Le 22 mai 1526 est constituée, à l’initiative de Louise de Savoie, mère du Roi de France François Ier alors emprisonné, une ligue contre l’empereur Charles Quint. Cette ligue regroupait le pape Clément VII, Henri VIII d’Angleterre, ainsi que les villes de Florence, Milan et Venise. La ligue de Cognac marque le début de la septième guerre d’Italie qui dure près de quatre ans.

  • le 22 mai 1542 : Paul III convoque le concile de Trente.

Voir la chronique du 13 décembre.

  • le 22 mai 1667 : le pape Alexandre VII meurt à Rome.

Voir la chronique du 7 avril.

  • le 22 mai 1703 : bataille du cap de la Roque.

Afin de compenser leur infériorité, au début de la guerre de Succession d’Espagne, les marines franco-espagnoles pratiquent la guerre de course qui oblige les anglo-hollandais à escorter les convois. Le 22 mai 1703, une escadre française commandée par Alain Emmanuel de Coëtlogon tente d’intercepter un convoi hollandais transportant du sel et du sucre. 110 navires marchands sont escortés par cinq navires de guerre. Ces derniers se portent au-devant des Français pour couvrir la fuite du convoi. Les navires de guerre hollandais, moins puissants, doivent se rendre, mais les navires marchands parviennent à s’enfuir. Victoire militaire, l’objectif français n’est donc pas complètement atteint.

gravure de la bataille du cap de la Roque, d’après le tableau de Théodore Gudin

  • le 22 mai 1765 : le Parlement de Bretagne démissionne en masse.

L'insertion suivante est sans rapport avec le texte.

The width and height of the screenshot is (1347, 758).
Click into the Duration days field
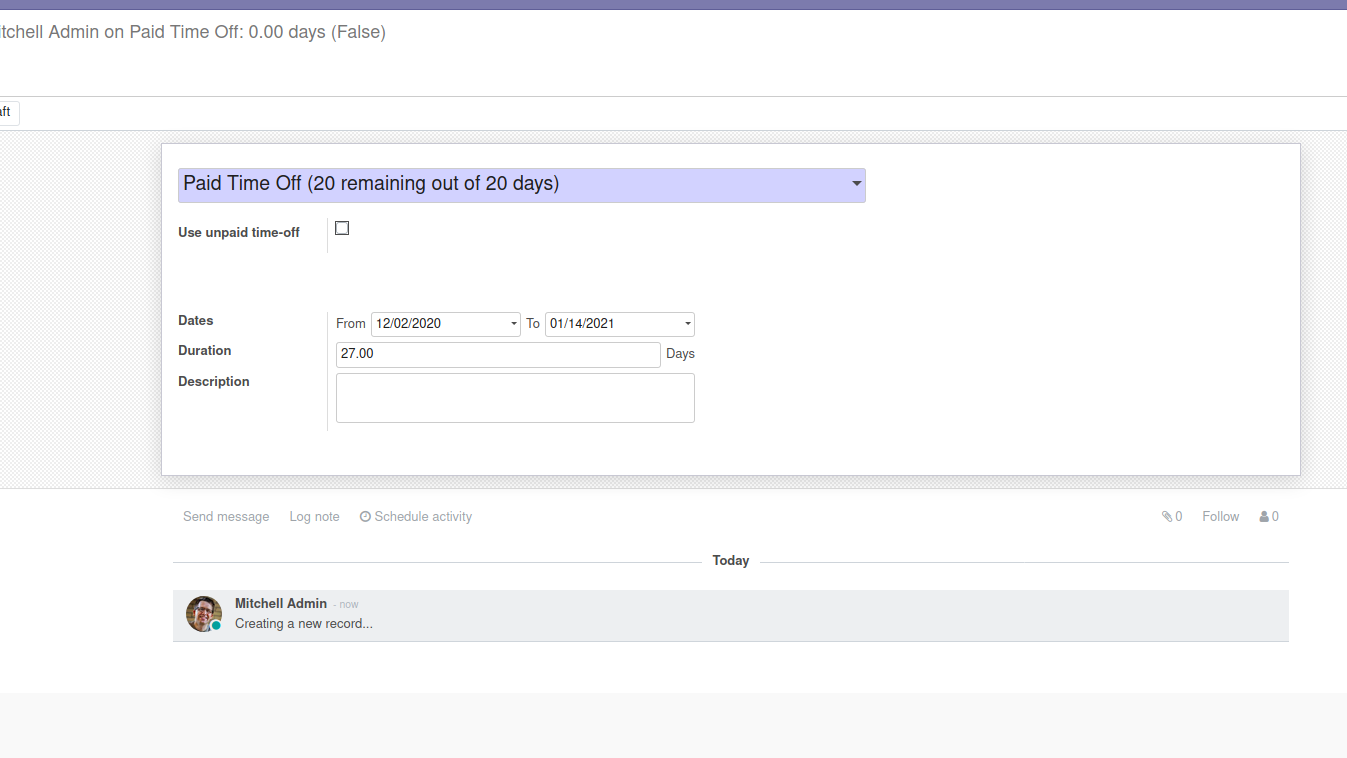(x=497, y=354)
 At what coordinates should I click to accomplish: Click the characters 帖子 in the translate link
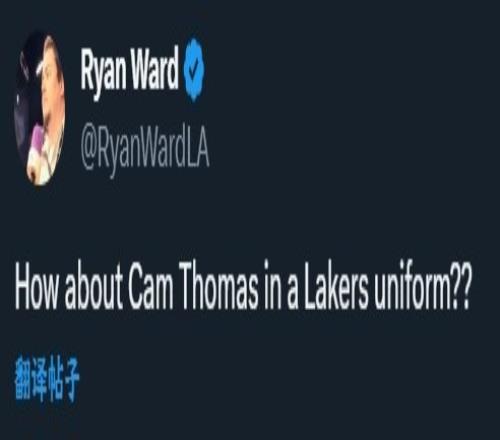64,378
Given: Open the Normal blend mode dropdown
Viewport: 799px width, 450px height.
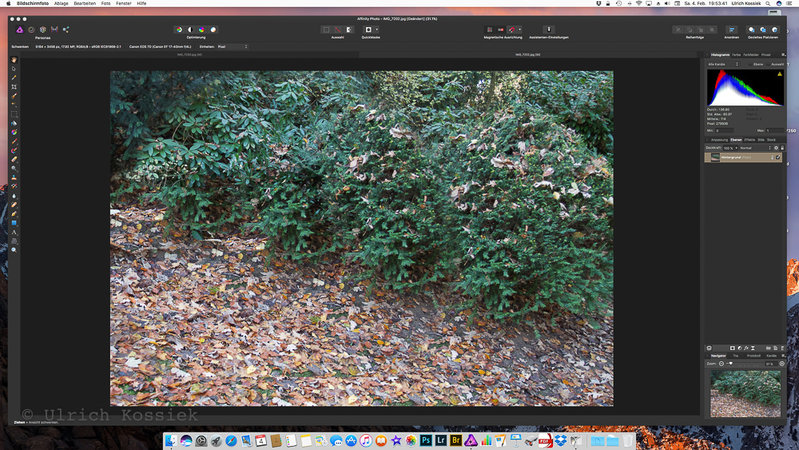Looking at the screenshot, I should coord(752,147).
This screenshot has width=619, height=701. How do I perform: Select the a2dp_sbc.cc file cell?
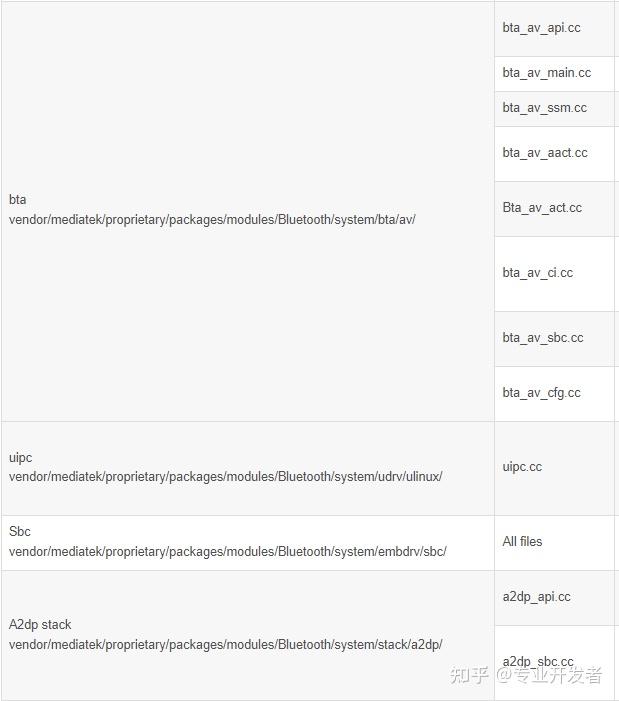[538, 661]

70 magistrats sur 86 démissionnent collectivement, pour s’opposer à la mise en place des impôts imposés par Louis XV.

  • le 22 mai 1794 : bataille de Tournai.

Les coalisés battent les armées révolutionnaires dans le nord de la France.

  • le 22 mai 1871 : les troupes versaillaises contrôlent les Champs-Élysées, les quartiers St-Lazare et Montparnasse, à Paris.